Mefi comments might be helpful, but I suspect that the best resource for your concerns is Discord's own Parent Hub guide for guardians of youths who use Discord.

For what it's worth, I agree with the other commenters that it's probably a good idea to let your teen use Discord, with some guidelines and cautiousness. When I was your kid's age, my parents allowed me to use Mumble (an older app that Discord has largely replaced) to talk to game-mates online. It ended up being a formative social experience for me, because I was able to spend quality time with my friends and expand into new social circles at school without having to have access to a car or be driven places.
posted by gunwalefunnel at 6:35 AM on September 20 [3 favorites]


Our eldest got Discord around that age, mostly for talking about a favorite book series.
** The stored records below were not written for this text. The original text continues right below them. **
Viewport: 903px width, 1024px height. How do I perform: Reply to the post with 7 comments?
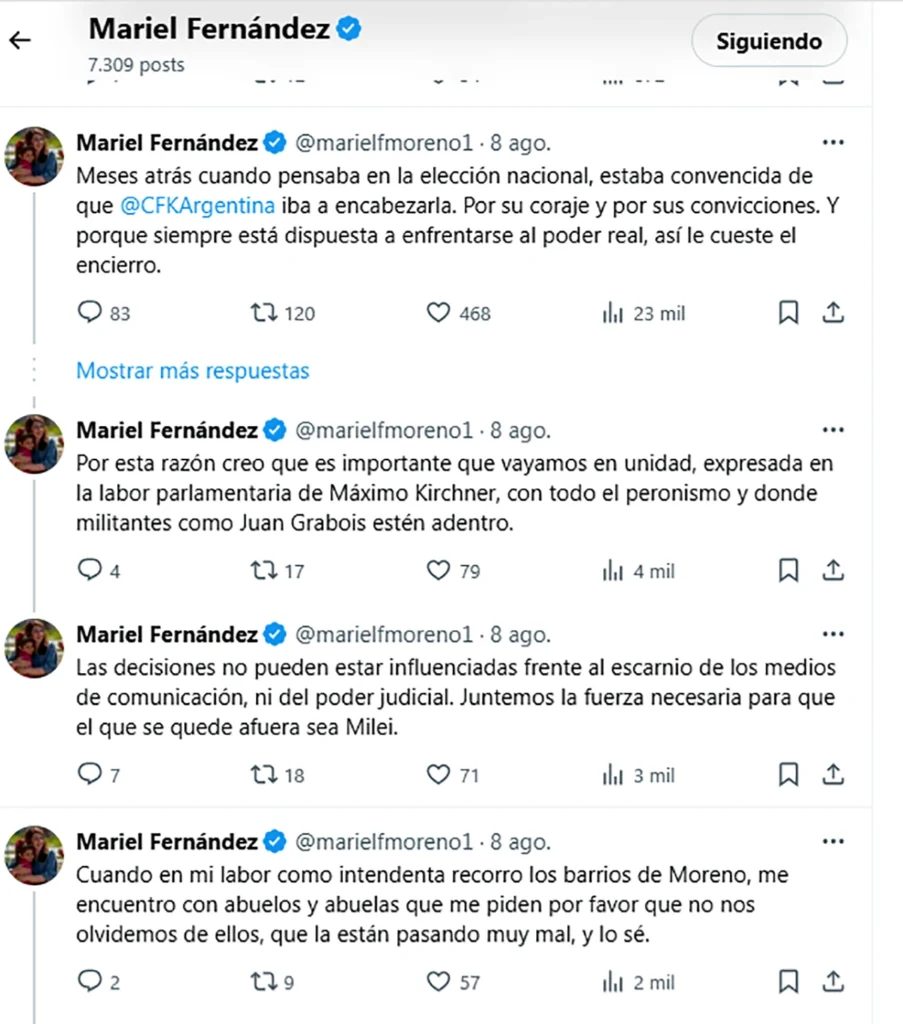(x=90, y=775)
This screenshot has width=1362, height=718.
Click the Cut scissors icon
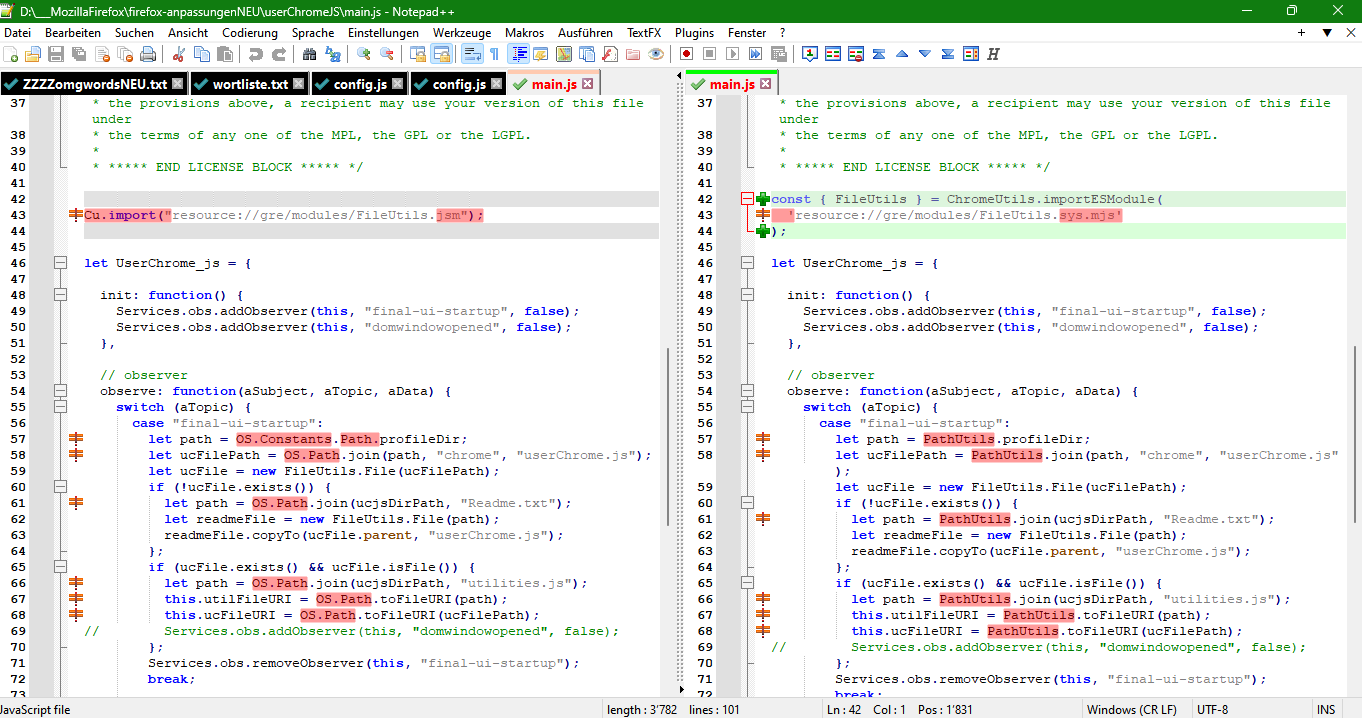pos(179,54)
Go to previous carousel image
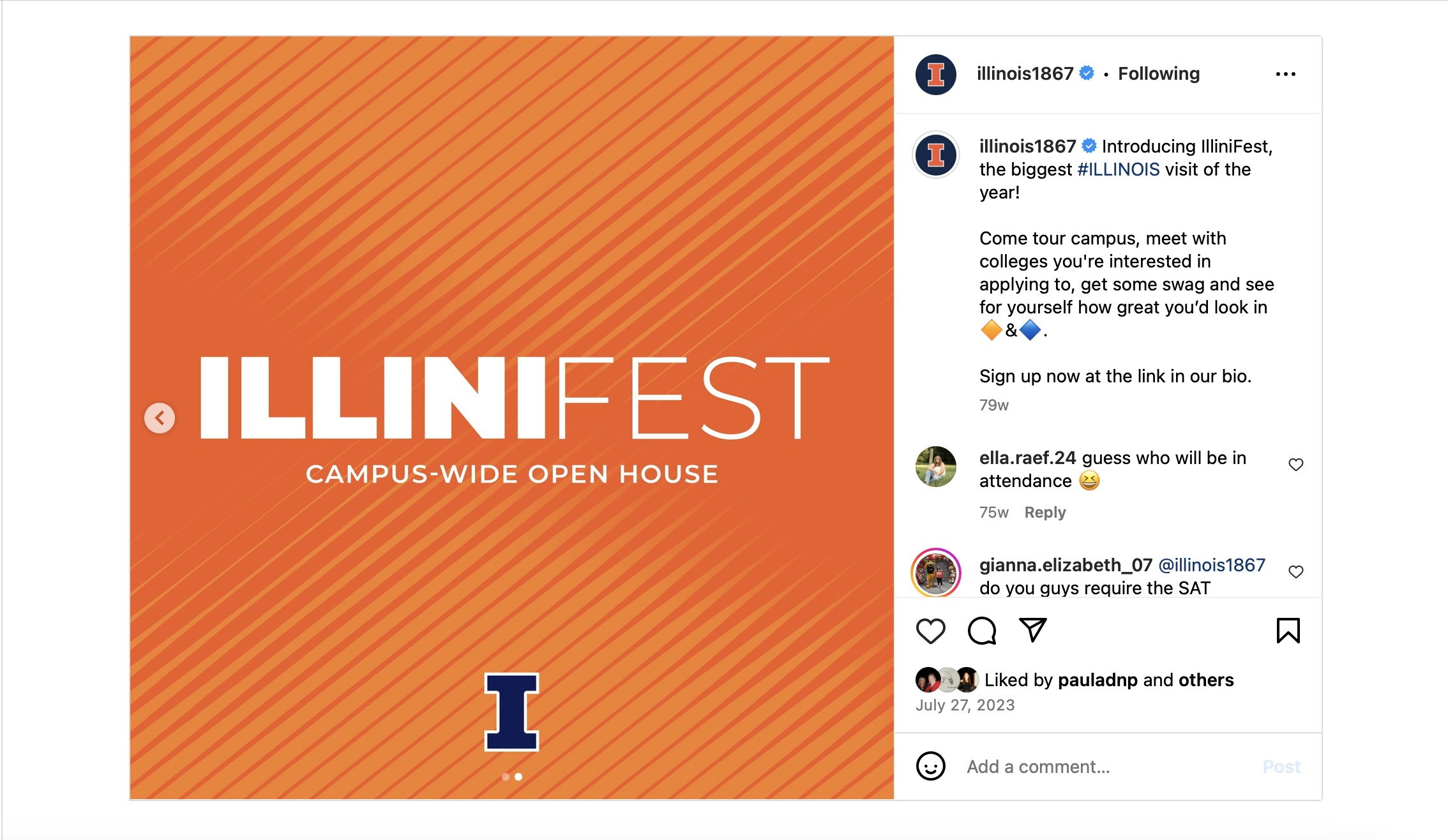The height and width of the screenshot is (840, 1448). [x=160, y=418]
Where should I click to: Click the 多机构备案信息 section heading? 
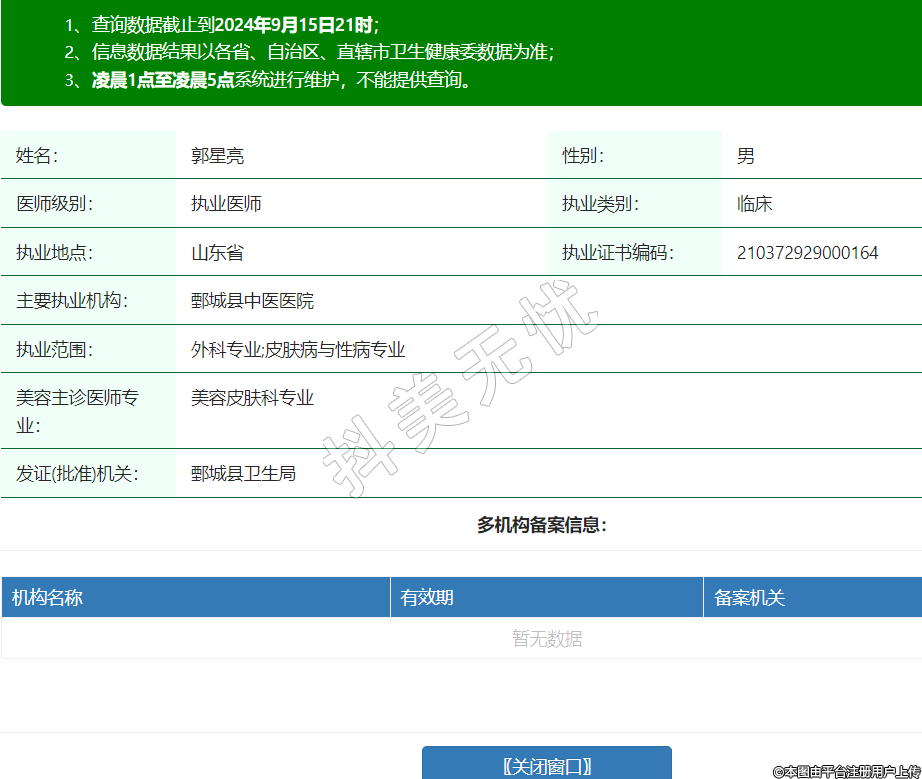click(542, 525)
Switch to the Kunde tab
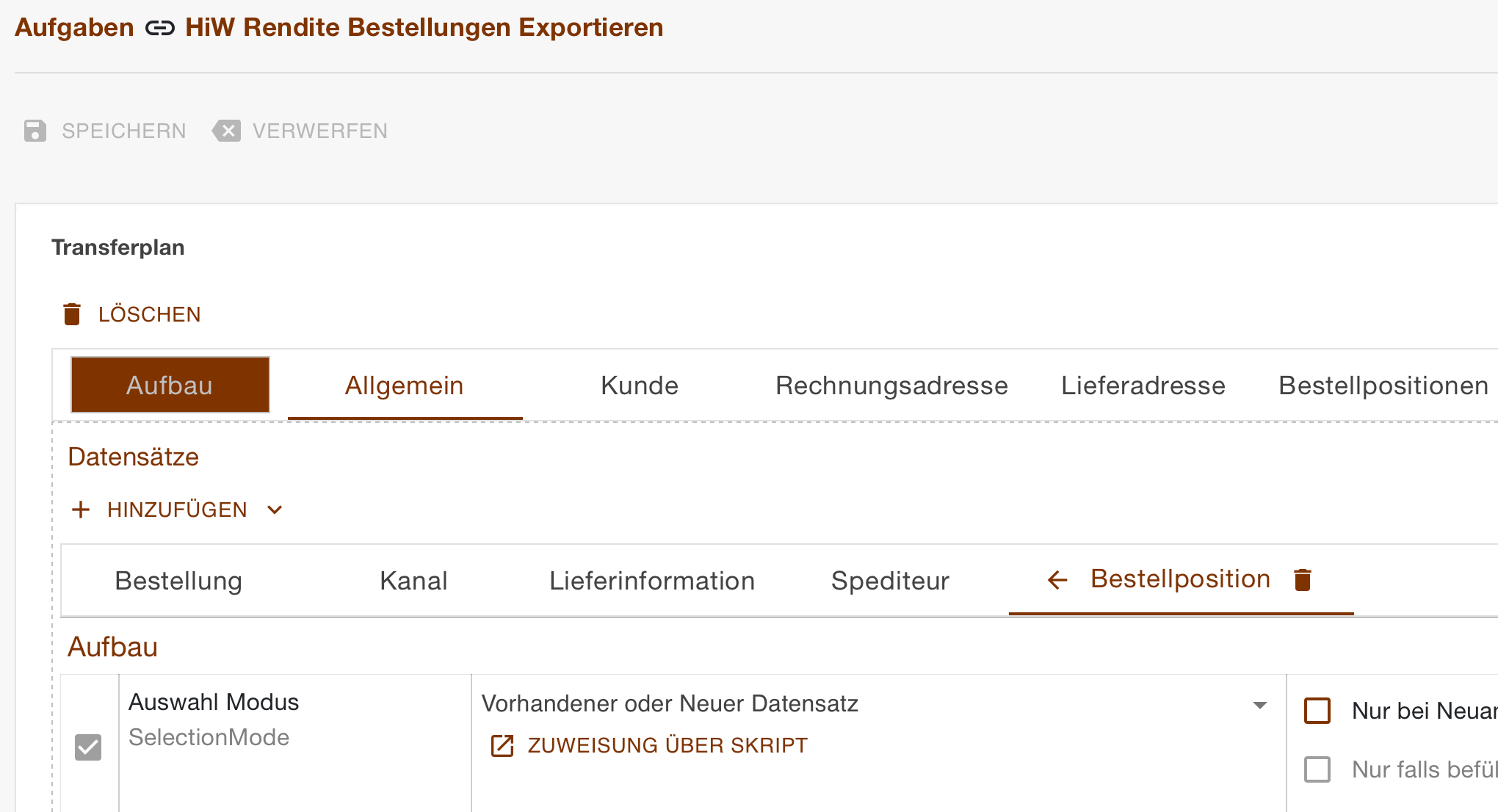 pyautogui.click(x=638, y=385)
It has been a great outlet for them in terms of art and finding others in communities they have interest in. We had some very serious conversations around online communication generally, we block all internet use after 9pm during the week, and they understand that at any moment I can ask for their devices and they need to e handed over without another move. I periodically ran through the servers they were on and checked things out, same as I do for texts and other things. They are now almost 16 and I monitor much less. I think for us that worked out well, because it let us help provide guardrails during those formative years.
posted by dpx.mfx at 7:54 AM on September 20


It's not a terrible idea - I think it's actually a good idea, for a couple of reasons.

The first is that your kid is thirteen, which is a good age to start learning to protect themselves on the internet. If you keep them locked up behind safety fences until they're "old enough" to fend for themselves, miss a lot of opportunity to support and guide them as they ease into having more freedom. The second is that kids are a lot more physically isolated these days than they used to be, and being able to connect to friends online can be a real lifesaver. It's not that there are no risks, it's that there are benefits that are important too.

But to answer what are probably your concrete questions about the platform:

Discord doesn't have parental controls. The user is the one that controls what they see, by choosing which servers they're going to be a part of, and what kinds of content they want to see, and what kinds of contact they allow. The parental hub that was linked upthread gives a good overview of these settings.

Discord is basically just a platform where users can host their own chatrooms (servers). If you were ever on IRC, it's kind of like that, but with a modern UI and additional features like voice chat. Each server is moderated by the person who set it up and the people they made co-moderators; discord does not have staff moderators overseeing people's servers. Discord only gets involved if you're reporting someone for violating the TOS.

Each of these servers is its own little world. It might be a private server with five friends, or it might be a public server with fifty thousand people. It might allow adult content, and it might not. It might be run by moderators who take a real interest in making it a safe and healthy space for younger users, or it might be run by a fifteen year old who thinks the funniest thing in the world is to spam "BOOBS" fifty times before banning you.

So to keep your teen safe, I would suggest signing up for a Discord account yourself and learning how the platform works. Maybe lurk in a few servers about things you're interested in yourself. Then help your teen set up their own account, going over which settings are appropriate. Talk to them about general online safety. Try to find the line between violating their privacy (e.g. reading their private chats with friends) and support and supervision (e.g. talking about what they're up to, checking out the servers they're on). And try to be the type of home where if your teen does see something uncomfortable, they can react to it appropriately because they were raised in an environment of mutual trust and support.
posted by Kutsuwamushi at 11:52 AM on September 20


You should make them aware of the common discord scams. In particular, if a friend contacts them and says he "reported you by mistake" it's a scam.